Given information:
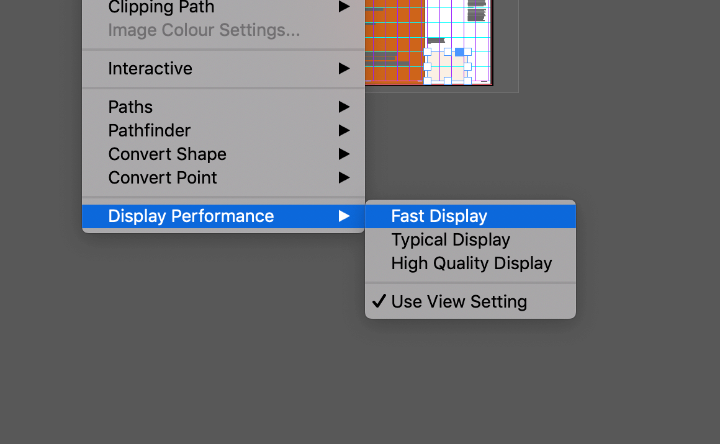The width and height of the screenshot is (720, 444).
Task: Click the checkmark next to Use View Setting
Action: tap(379, 302)
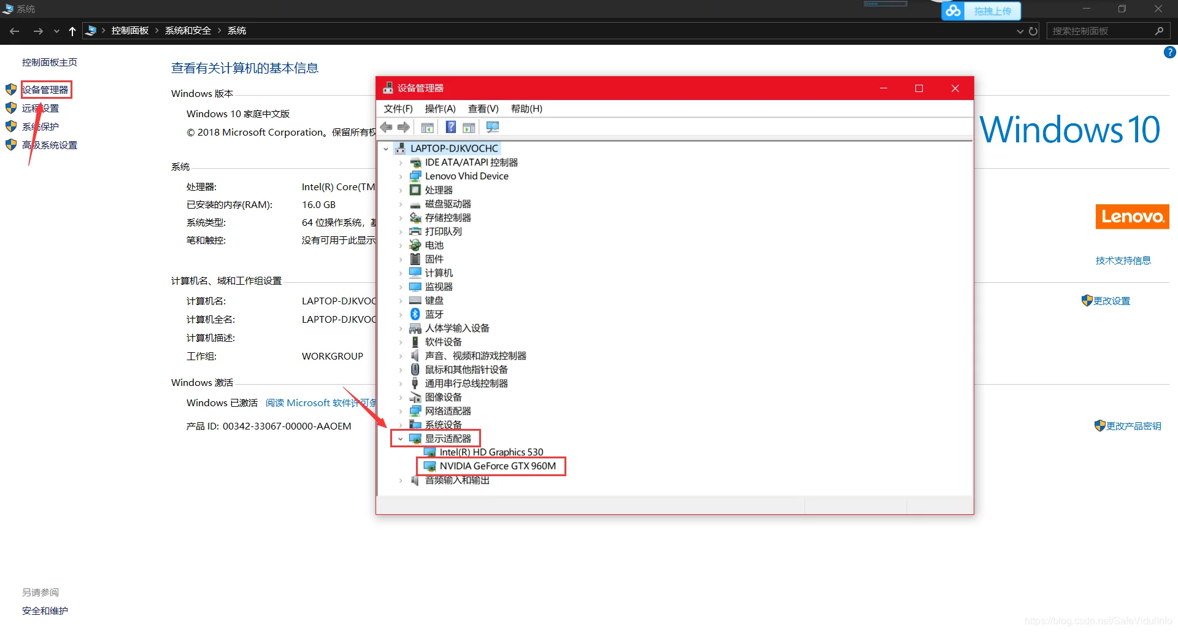
Task: Click the keyboard (键盘) device icon
Action: point(415,300)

Written problem: Copy every line of the records above word for word, but leave out the pictures.

Complete output:
The width and height of the screenshot is (720, 444).
Task: Click the checkmark next to Use View Setting
Action: tap(379, 302)
Task: Click the keyboard (键盘) device icon
Action: point(415,300)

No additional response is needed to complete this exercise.